For Goodman, 26, this meant reading the available biographies of Brice, renting the few movies in which she appeared, and listening to tapes of Brice’s “Baby Snooks” radio character – the precursor to Lily Tomlin’s Edith Ann – at the Museum of Television and Radio in New York.

“I got a sense of her comedy and brought my sense of comedy to the role,” said Goodman, who, like Brice but unlike Streisand, thinks of herself primarily as a comic actress more than a comedienne or singer.

The musical, which opened on Broadway in 1964, and the subsequent films, “Funny Girl” (1968) and the sequel, “Funny Lady” (1975), loosely adhere to the outlines of Fanny Brice’s real-life story. The talented, precocious Brice, born Fania Borach in 1891, displayed a flair and a zeal for entertaining from an early age, and by her mid-teens she was appearing in burlesque shows in Brooklyn.

By the age of 20, Brice was a headliner in Florenz Ziegfeld’s “Follies,” where she broke ground as a dialect comedian mostly parodying Yiddish speakers, one of which she was not. Typecast as a Jewish comedienne, she sang novelty numbers like “Sadie Salome, Go Home,” reportedly written expressly for her by Irving Berlin.

Eventually, Brice broke out of the Jewish comedy ghetto to become something of a mainstream star, singing songs like “My Man,” “Second Hand Rose,” and “Rose of Washington Square,” and appearing alongside such major Broadway and film stars as W.C. Fields, Eddie Cantor and Will Rogers.

Along with her growing fame grew her troubled, complex romantic life, particularly her relationship with Nick Arnstein, which provides the dramatic backbone for “Funny Girl.” Portrayed as a dashing, romantic gambler, the real-life Arnstein was an ambitious but inept con man whose failed attempts at securities fraud prefigured today’s corporate criminals as much as Brice’s steadfast, blind loyalty could have provided the raw material for Tammy Wynette’s “Stand By Your Man.” That the musical and film gloss over some of the seamier aspects of the relationship is undoubtedly due to the fact that they were produced by Brice’s son-in-law, Ray Stark.

In researching the real-life Brice and Arnstein, Boyd became enthralled.

“I read all the different biographies on Fanny Brice and stuff on Nick Arnstein, and I got really caught up in her life,” said Boyd. “She was on tour all the time to support her man and her family, and eventually she just kind of wore herself out. Her health started suffering.

“As I’m reading all this, it’s really interesting. But then I finally said to myself, that’s research, that’s not what’s going on. I’m doing the script by Isobel Lennert and songs by Bob Merrill and Jule Styne. Anything that can inform the script I can use, but the rest I have to put away because I’m not doing a docudrama.”
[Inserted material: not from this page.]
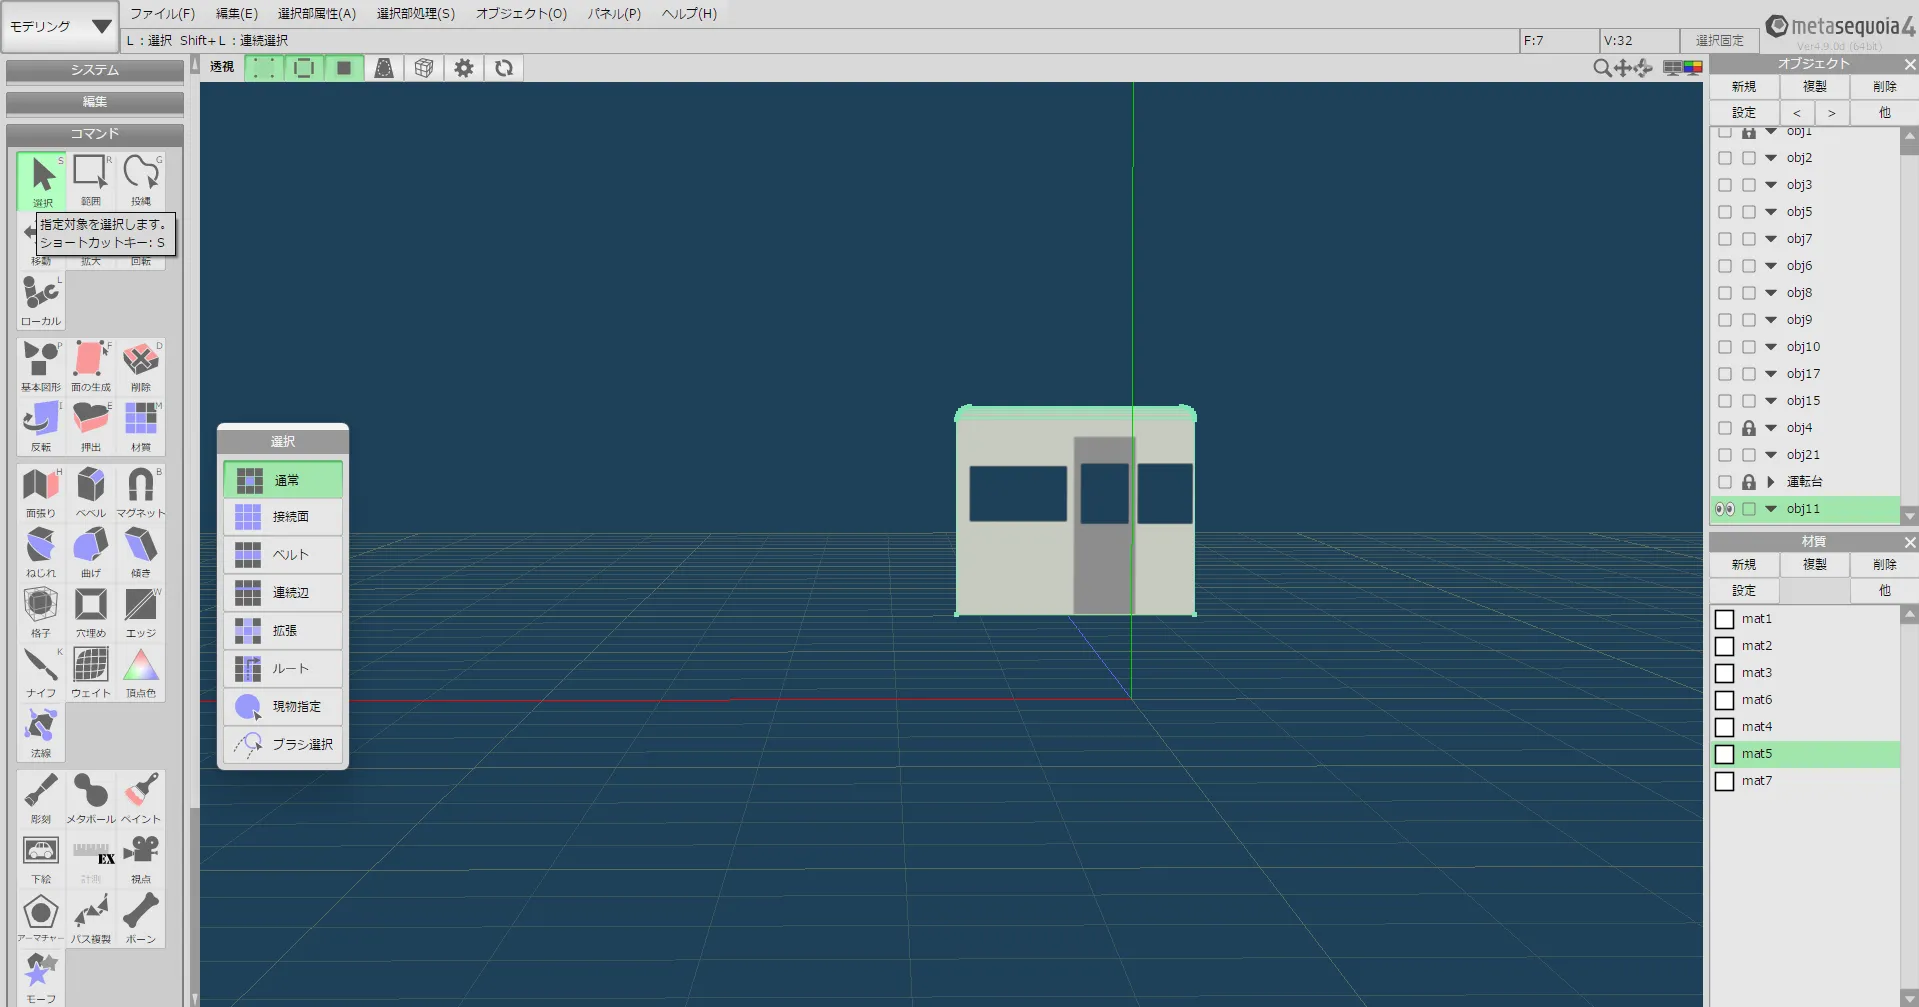Select the マグネット (Magnet) tool
The image size is (1919, 1007).
(140, 491)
Although Goodman, a Yale University-graduate who attended Belvoir Terrace arts camp in Lenox as a teen-ager, also clearly sympathizes strongly with Fanny Brice – even perhaps identifying with her as an actress who already is being typecast for ethnic, comic roles in shows like “Crossing Delancey” and “Yiddisher Teddy Bears” -- she too reconciled herself to the liberties with which Brice is portrayed in the script.

“I think dramatically the way they’ve written it, it works better than real life,” she said. “It’s less dark. In the musical Fanny Brice gets the hint that Nick Arnstein isn’t all she might think he is at least twice. But in real life all the time, over and over again, he disappointed her, and she stayed with him. In the musical he doesn’t disappoint that way from the beginning -- he’s more charming and means well.

“I guess I would say I’ve trusted the script. There aren’t that many things in the script that are wrong. It works for what it is. It’s a musical.”